Silence accomidated my mood nicely.
"Well, lets start training."
I wasn't aloud to throw things at the kids. And I felt watched during target practice. I didn't hold back, using deadly force and aim to nail the bulls eye with a single finger. The 'shuriken', I just called them ninja stars, were easy to throw. The small ones anyway. I was, however,more interested in the kunai because I could spin it on any one ofmy fingers and throw whenever I felt like it.

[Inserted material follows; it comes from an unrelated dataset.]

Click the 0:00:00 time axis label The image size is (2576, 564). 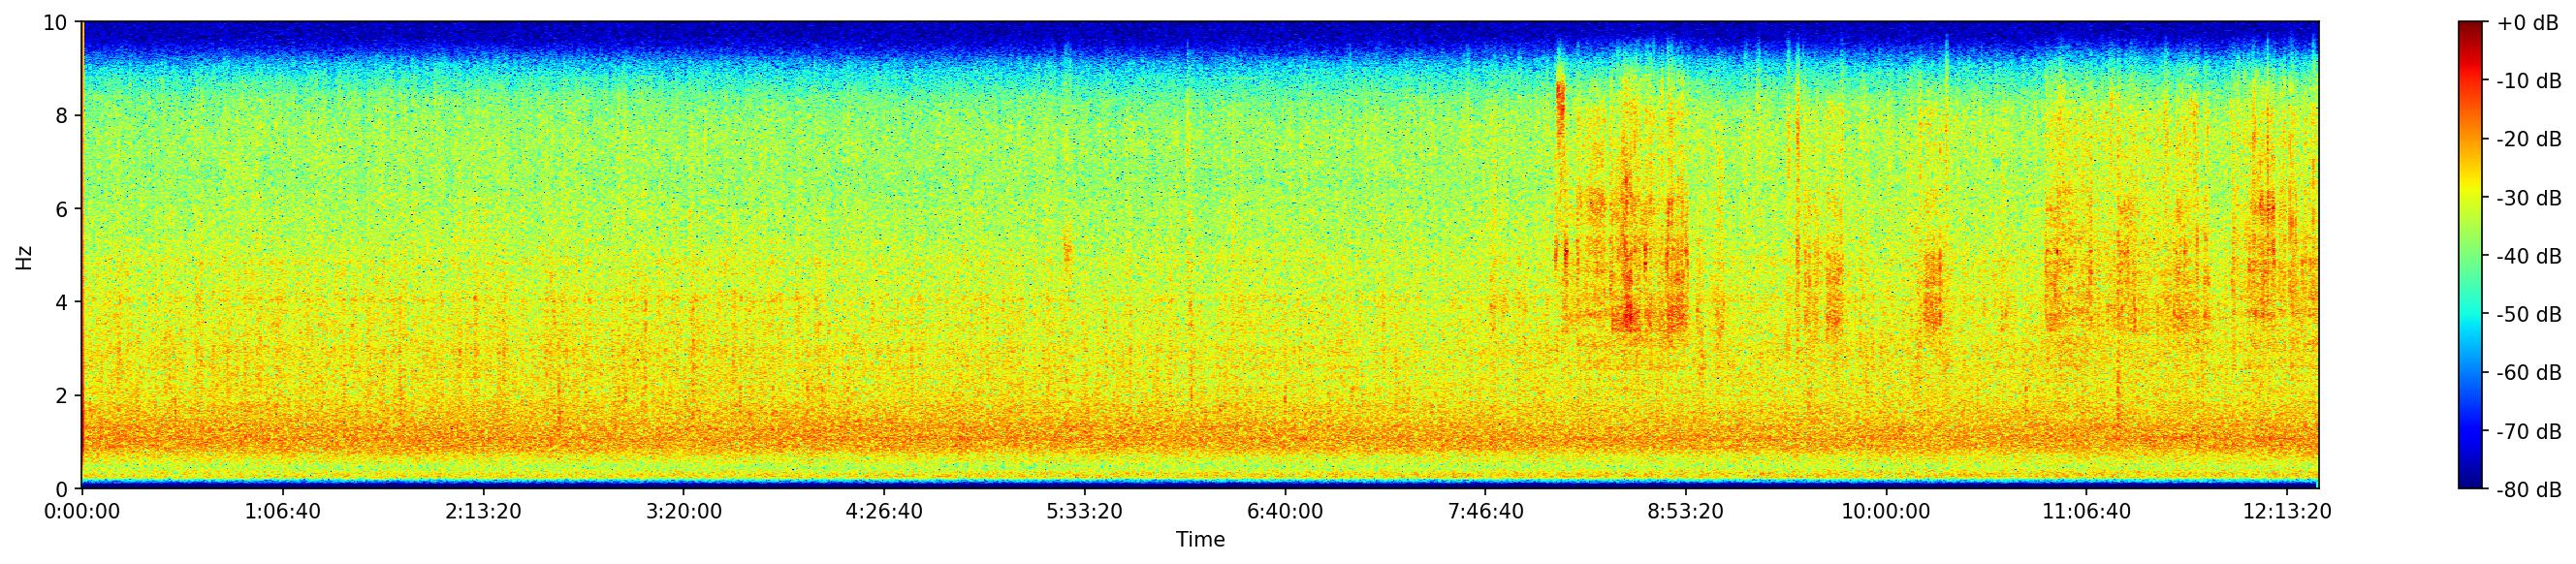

"We'll have to get you some sebon." I jumped when the copy-nin spoke behind me and dropped the shuriken.
"Give a girl a heart attack, why don't you?" I rubbed my eyes.
"Training is over, same time tomorrow."
"I'm making Ramen and... I don't know, something else.
My statement drew an, "I'm coming over!" From Naruto, and a slight, "Hn." From Sasuke and Kakashi.
"My parents are expecting me. Sorry Omi-Chan!" And Sakura ran off.
"Okay- Wait! YOU'RE LEAVING ME WITH THOSE!" All I heard was her laughter.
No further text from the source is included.